See also: Review for Sony RX10IV


But why another review? Firstly the lack of wildlife photography reviews always has me guessing how cameras will perform in the field. Secondly, many of the photographers who reviewed the Nikon P1000 mounted it on a tripod I wanted to see how it performs handheld. I reviewed this camera on a short purposive photography hike at Helderberg Nature reserve. No filters nor any corrections were done in post-production on any of the photos shot with the P1000. As I took them I reduced their size and uploaded them.

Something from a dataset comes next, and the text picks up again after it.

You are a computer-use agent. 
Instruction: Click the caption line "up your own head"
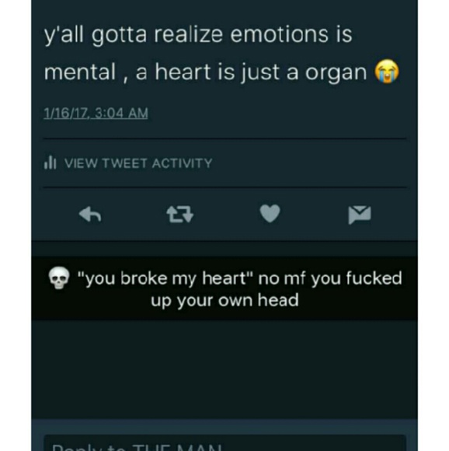(225, 301)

iso 100 62mm (347) f8 1/125


Nikon P1000 for hiking

With my little helpers (My kids) in tow, I venture onto the low slopes of the mountain to try to get some cape sugarbird photos. Due to the sheer weight at 1.4kg of this camera, I found myself getting tired of using it after a while. The size of the camera made taking it on a camera strap awkward, and I ended up carrying it by hand most of the morning, adding to the discomfort. The sheer size and weight caused discomfort. 

My Assistants iso 100 13.5mm (76) f3.5 1/100


If you were out on a local photoshoot with only the purpose of taking great photos, this camera would be an option. But going for a hike with a camera in tow this one is not for you. The camera is made of plastic with very little protection against the elements. You will need to be very careful in the way you carry it as not to get it damaged. Unless you are on a short walk photoshoot, this camera is not for hiking, instead, look at the P900.

Nikon P1000 compared to the P900

Before you go straight out and buy the Nikon P900 you have to realize the P900 is an older model and requires some updates to get up to speed, the Nikon P950 was released early 2020 which solves a lot of the gripes of the popular P900. I have been using the Nikon P900 for quite a couple of years, and it has performed well. The 2000 zoom was unheard of when it was released, and I did not have much need for more.

Leopard P900 iso 400 357mm (1999) f6.5 1/250


This photo in the Kruger National Park is one such case where an extra 1000 would have helped. The Leopard was photographed at the full 2000 zoom and was almost not visible to the naked eye. The tricky backlight made it challenging to adjust the metering. Besides this photo, I can not think of any other time I wanted more zoom. Similarly, I did not find myself using up the full 3000 zoom much on my birding walk and I had to force myself to find use cases. 

Technological improvements to the P1000 include the viewfinder, which has drastically improved. The P900 at 921k dots was just not up to par. The P1000 at 2359 dots provides impressive performance. The slightly larger LCD screen also provides a somewhat better view after taking the shot. Both the cameras have a very small 16mp CMOS 1/2.3' sensor, which delivers the crop factor to get such big zooms, so low-light photography is not ideal. These improvements have been brought over to the P950.

Common Moorhen iso 100 306mm (1713) f6.3 1/800

Nikon has fixed some of the P900 issues reviewers highlighted, with the P1000 release. P1000 provides a flash shoe, and the camera now offers RAW as well as 4K. The P1000 was communicated as the replacement for the P900, a decision I am glad was reversed, or incorrectly communicated as in my opinion, these cameras are not even in the same class. I love to see the release of the Nikon P950 that fixes some of the original release issues. Look out for a review on it soon.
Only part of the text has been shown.